In June 2016, 100 employee and business partner volunteers, organized by the outdoor footwear and apparel company Timberland, spent a bright and sunny day reviving the United We Stand Garden in the Mott Haven neighborhood of the Bronx in New York City.

The volunteers created 30 raised garden beds from recycled plastic lumber, built pathways to improve garden access, moved a shed, created a space for a mural, and built a performance space and benches. These efforts helped restore the area as a shared community gathering space and garden to support urban agriculture for local residents.

With the aim of advancing its values, Timberland has long worked to protect the outdoors and serve communities where it does business. For 25 years, the company’s Path of Service program has offered employees paid time to serve communities through individual volunteering, as well as global, company-wide service events and business partner events like the one in Mott Haven.

As service became integral at Timberland, the company recruited business partners to join events so that it could increase volunteer numbers and maximize community impact.

In addition to small-scale community projects in the United States, Timberland has encouraged collaboration on a global scale.

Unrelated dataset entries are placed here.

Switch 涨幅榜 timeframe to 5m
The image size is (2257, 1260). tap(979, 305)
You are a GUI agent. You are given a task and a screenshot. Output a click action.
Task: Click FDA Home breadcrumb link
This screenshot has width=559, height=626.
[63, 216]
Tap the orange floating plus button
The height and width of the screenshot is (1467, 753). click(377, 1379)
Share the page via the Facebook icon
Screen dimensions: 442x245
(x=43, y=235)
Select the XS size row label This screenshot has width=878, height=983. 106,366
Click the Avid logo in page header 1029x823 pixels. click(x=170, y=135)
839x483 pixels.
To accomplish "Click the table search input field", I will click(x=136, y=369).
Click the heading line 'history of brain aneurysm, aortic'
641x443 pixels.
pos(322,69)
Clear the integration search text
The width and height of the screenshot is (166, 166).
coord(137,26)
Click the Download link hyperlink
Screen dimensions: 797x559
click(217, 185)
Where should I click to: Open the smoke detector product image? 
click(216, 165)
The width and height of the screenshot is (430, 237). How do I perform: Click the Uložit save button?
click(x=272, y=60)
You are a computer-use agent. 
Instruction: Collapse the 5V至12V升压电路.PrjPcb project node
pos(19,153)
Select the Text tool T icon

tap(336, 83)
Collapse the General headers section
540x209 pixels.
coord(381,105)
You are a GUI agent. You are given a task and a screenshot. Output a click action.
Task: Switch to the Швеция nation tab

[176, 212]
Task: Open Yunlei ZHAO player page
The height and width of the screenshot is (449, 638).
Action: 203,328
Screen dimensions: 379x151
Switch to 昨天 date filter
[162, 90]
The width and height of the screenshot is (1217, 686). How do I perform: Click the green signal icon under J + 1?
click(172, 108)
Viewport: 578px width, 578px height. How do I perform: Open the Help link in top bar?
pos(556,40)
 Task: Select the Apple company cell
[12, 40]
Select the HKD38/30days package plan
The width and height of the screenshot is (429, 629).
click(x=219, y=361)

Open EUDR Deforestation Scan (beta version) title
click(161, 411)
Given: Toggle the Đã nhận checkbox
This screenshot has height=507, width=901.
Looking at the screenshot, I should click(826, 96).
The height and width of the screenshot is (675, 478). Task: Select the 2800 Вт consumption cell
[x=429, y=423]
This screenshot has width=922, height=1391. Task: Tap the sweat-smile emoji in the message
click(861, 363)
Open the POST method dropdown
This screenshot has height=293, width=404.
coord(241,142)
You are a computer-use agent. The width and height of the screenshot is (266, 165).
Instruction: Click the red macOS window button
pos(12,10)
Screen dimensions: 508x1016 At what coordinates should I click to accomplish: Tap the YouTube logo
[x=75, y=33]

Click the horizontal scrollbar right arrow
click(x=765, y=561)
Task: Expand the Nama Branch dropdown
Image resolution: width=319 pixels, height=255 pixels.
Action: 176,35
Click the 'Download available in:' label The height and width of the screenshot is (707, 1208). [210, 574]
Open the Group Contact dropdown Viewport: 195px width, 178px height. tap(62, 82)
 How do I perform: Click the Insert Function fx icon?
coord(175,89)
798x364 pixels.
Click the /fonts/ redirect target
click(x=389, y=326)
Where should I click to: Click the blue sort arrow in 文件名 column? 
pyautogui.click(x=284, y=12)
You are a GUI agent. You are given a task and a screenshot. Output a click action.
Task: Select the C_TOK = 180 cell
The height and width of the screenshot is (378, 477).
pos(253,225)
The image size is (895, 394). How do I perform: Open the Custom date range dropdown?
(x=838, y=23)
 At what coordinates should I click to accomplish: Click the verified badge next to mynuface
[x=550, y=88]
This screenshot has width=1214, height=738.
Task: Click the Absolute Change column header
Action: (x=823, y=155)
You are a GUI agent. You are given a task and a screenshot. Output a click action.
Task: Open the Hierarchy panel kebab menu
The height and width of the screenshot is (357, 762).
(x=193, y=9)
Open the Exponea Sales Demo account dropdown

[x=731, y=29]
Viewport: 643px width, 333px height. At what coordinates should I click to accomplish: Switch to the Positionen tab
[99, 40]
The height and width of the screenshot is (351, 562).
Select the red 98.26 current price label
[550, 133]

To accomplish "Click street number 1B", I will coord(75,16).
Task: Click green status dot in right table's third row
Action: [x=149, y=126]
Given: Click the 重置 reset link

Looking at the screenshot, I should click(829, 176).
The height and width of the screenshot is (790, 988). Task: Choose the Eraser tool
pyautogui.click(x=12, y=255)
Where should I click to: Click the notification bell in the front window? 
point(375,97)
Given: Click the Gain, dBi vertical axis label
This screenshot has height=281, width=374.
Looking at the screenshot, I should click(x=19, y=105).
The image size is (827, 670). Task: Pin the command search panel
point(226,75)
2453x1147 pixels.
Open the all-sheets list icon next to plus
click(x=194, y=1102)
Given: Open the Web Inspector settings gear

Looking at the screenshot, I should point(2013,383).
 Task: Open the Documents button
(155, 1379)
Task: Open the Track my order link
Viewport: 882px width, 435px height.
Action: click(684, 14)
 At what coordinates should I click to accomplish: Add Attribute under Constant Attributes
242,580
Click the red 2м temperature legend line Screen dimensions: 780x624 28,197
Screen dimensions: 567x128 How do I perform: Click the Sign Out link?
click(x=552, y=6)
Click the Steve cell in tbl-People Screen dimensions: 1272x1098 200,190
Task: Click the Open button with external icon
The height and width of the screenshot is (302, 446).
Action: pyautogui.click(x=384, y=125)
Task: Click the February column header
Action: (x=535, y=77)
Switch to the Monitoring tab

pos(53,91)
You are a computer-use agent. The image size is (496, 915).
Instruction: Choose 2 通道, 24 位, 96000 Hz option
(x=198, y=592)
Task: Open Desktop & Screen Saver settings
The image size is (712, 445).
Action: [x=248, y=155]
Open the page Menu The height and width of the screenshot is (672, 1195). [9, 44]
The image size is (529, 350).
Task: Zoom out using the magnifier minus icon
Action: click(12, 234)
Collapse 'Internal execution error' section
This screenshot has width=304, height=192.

In 2017, Timberland invited Vans (a sister brand, as part of VF Corporation) and Patagonia to support its work to re-introduce organic cotton farming to Haiti. The effort builds on Timberland’s successful partnership with Smallholder Farmer’s Alliance (SFA), which planted five million trees in five years in Haiti while improving the lives and livelihoods of smallholder farmers.

Through Timberland’s efforts to engage business partners in community service and its Haiti cotton-farming work, it is proving that acting on company values can benefit communities and strengthen business relationships at the same time.